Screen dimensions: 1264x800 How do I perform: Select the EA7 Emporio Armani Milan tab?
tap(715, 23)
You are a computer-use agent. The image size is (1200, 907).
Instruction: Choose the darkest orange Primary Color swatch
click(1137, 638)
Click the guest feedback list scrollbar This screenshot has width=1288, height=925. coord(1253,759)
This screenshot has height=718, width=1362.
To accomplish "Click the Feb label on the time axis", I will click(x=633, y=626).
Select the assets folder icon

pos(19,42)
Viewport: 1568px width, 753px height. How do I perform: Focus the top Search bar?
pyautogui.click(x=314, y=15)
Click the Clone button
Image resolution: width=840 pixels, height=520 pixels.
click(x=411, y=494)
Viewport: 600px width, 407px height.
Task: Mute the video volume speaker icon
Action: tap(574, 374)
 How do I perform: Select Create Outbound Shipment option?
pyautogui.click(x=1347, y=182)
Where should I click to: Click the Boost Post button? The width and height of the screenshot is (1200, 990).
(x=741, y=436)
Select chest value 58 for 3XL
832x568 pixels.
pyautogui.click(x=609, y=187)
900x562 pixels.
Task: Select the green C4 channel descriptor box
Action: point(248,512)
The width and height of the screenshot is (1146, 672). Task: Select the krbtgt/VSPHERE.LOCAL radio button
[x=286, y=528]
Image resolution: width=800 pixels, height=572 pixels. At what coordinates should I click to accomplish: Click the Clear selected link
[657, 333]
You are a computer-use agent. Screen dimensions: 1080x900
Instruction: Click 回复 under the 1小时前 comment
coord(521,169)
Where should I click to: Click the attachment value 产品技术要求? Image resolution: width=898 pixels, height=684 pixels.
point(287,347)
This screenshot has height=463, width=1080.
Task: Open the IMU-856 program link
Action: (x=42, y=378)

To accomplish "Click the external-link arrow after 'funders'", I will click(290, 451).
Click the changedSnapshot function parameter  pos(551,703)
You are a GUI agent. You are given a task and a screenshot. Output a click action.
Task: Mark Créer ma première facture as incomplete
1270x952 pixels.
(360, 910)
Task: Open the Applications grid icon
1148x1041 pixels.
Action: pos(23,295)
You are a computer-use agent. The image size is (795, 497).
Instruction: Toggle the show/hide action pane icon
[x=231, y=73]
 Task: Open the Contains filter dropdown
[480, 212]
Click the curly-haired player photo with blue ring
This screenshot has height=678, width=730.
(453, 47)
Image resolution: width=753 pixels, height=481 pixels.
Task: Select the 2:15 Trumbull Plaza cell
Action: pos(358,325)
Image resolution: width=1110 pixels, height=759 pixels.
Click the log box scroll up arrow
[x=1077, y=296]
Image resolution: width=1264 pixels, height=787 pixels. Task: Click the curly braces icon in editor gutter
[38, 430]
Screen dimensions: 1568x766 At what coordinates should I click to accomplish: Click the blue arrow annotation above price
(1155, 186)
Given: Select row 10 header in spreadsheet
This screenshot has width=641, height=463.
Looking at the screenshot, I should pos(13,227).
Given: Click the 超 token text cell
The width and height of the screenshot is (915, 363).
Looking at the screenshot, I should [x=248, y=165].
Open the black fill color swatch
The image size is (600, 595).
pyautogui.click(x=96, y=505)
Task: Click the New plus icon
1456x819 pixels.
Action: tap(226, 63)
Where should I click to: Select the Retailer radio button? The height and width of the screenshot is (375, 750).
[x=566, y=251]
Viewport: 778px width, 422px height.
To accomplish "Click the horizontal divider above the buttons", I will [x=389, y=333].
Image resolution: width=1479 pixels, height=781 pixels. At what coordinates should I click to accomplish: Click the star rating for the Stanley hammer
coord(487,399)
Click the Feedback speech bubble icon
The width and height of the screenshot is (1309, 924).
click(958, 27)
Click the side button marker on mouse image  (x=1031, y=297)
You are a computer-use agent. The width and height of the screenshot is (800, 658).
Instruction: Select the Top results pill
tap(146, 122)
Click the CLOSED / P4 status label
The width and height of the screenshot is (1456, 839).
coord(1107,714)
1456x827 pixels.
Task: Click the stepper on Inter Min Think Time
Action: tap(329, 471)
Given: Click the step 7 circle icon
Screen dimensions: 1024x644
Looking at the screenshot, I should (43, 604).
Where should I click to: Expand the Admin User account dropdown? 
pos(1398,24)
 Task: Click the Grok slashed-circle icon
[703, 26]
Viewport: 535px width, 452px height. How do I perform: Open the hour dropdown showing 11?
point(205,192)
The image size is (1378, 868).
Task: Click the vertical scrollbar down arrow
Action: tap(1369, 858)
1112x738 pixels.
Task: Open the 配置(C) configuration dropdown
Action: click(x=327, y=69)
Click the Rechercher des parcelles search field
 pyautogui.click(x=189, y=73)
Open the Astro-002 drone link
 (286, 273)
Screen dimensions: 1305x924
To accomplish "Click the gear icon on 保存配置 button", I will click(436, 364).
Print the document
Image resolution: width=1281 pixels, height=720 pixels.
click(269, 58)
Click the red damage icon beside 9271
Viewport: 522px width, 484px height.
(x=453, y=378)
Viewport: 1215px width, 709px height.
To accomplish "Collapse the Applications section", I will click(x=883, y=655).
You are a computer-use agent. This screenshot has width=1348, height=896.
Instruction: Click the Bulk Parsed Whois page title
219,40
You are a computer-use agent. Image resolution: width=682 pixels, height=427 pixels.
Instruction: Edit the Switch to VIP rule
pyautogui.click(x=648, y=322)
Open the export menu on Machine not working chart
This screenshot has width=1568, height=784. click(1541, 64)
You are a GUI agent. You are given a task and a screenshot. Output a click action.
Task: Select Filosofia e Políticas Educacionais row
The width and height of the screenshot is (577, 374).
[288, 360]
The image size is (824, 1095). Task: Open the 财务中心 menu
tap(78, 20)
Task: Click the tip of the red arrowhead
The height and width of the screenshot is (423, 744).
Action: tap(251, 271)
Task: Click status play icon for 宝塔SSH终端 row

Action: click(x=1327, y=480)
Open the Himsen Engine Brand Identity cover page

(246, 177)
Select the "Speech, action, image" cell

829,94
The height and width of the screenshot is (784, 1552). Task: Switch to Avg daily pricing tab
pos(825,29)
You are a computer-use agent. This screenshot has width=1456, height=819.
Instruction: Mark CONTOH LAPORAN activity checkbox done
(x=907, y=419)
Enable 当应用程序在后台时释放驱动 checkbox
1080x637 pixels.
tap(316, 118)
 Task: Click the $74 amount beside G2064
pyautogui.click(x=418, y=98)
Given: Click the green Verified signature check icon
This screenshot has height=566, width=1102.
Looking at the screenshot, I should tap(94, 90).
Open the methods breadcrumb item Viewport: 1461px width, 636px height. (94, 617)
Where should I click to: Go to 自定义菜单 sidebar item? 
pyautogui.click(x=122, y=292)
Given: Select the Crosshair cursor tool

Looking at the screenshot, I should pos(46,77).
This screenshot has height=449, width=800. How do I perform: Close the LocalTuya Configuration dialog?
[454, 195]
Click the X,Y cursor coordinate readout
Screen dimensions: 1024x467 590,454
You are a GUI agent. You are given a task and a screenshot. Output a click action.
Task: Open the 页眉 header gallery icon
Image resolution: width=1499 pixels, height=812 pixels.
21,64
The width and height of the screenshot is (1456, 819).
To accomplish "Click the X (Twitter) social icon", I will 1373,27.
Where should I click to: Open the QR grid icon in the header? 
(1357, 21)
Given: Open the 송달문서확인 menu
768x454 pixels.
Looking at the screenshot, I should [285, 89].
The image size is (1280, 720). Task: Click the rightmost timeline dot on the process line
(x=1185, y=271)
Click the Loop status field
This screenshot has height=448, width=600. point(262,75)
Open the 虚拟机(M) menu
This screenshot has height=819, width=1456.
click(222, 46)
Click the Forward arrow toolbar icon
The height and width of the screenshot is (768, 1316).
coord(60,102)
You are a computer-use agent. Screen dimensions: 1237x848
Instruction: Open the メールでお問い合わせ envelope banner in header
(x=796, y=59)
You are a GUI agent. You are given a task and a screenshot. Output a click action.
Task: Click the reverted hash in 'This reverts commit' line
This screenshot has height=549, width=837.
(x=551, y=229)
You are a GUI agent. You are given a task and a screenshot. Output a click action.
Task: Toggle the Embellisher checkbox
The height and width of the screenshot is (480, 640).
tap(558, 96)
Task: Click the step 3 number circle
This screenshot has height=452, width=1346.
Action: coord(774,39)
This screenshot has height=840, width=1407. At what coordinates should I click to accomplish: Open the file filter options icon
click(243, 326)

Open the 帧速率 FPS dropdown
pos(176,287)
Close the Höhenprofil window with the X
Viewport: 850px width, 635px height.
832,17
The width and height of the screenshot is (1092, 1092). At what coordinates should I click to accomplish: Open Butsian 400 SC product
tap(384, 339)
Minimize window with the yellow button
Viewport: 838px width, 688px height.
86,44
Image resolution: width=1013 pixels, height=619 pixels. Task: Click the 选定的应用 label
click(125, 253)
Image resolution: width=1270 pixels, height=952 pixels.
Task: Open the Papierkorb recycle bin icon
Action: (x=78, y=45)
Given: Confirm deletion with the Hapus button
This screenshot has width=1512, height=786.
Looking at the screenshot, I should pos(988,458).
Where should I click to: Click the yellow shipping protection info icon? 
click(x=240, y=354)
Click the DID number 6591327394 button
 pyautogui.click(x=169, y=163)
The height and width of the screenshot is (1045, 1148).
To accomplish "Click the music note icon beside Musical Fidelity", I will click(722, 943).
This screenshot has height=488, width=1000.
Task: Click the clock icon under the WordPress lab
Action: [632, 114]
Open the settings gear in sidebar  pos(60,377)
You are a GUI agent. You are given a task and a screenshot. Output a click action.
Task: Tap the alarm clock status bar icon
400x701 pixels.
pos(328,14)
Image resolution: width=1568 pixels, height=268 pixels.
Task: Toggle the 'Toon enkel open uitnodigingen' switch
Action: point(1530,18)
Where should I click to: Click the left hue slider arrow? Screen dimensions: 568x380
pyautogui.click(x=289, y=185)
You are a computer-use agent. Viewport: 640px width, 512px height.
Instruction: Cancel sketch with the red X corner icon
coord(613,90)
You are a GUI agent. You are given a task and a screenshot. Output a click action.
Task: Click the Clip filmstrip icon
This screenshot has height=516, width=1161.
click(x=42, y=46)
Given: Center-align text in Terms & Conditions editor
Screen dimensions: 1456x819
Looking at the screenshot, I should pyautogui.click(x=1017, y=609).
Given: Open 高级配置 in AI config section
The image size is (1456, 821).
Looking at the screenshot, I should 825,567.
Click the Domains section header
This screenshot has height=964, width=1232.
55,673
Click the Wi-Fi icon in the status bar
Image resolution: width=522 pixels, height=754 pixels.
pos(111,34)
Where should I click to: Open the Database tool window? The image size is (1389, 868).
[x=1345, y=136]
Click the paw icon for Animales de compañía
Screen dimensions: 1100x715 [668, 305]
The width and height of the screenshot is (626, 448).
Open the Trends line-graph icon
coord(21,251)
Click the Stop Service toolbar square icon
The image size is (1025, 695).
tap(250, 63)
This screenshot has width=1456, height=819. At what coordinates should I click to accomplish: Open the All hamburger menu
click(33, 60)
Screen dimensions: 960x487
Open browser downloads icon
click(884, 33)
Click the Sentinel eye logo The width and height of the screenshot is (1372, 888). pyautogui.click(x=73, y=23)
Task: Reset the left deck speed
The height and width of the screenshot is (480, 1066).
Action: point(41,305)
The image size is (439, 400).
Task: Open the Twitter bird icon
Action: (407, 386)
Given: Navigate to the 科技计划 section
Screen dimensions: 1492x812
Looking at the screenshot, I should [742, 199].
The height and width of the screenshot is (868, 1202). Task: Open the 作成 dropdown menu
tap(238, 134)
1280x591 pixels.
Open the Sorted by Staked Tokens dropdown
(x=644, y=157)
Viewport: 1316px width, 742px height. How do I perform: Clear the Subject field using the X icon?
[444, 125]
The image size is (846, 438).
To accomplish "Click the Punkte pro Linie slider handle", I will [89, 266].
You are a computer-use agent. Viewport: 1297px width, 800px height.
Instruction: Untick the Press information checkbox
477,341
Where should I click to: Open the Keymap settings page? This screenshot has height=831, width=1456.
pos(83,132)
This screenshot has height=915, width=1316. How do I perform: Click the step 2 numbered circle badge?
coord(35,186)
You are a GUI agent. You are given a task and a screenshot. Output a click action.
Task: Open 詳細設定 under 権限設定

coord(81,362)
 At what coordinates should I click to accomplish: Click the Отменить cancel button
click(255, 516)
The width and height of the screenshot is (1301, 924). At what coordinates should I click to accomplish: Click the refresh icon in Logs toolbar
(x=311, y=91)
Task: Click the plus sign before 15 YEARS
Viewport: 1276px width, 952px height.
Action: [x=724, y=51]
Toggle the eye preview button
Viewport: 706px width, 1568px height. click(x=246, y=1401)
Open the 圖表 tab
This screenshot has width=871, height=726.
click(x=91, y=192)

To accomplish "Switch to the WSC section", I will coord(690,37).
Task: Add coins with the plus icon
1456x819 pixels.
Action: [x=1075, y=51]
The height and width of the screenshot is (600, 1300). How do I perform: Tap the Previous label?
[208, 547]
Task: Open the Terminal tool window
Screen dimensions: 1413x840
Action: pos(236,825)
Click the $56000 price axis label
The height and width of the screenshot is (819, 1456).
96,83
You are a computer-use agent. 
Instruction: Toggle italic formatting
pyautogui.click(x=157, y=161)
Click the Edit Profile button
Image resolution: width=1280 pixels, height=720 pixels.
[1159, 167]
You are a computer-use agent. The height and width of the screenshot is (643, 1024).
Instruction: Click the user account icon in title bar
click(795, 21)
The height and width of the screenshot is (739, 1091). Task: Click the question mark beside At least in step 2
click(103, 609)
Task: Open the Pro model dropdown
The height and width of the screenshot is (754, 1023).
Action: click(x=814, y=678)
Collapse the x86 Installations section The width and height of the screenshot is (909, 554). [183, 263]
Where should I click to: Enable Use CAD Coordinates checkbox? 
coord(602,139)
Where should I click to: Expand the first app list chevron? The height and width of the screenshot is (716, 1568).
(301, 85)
──────────
**WHAT IS NEEDED**
Can you repeat the part of the items that opens with the line containing "Where should I click to: Expand the first" and runs through the end of the items, exactly?

**CORRECT OUTPUT**
Where should I click to: Expand the first app list chevron? The height and width of the screenshot is (716, 1568).
(301, 85)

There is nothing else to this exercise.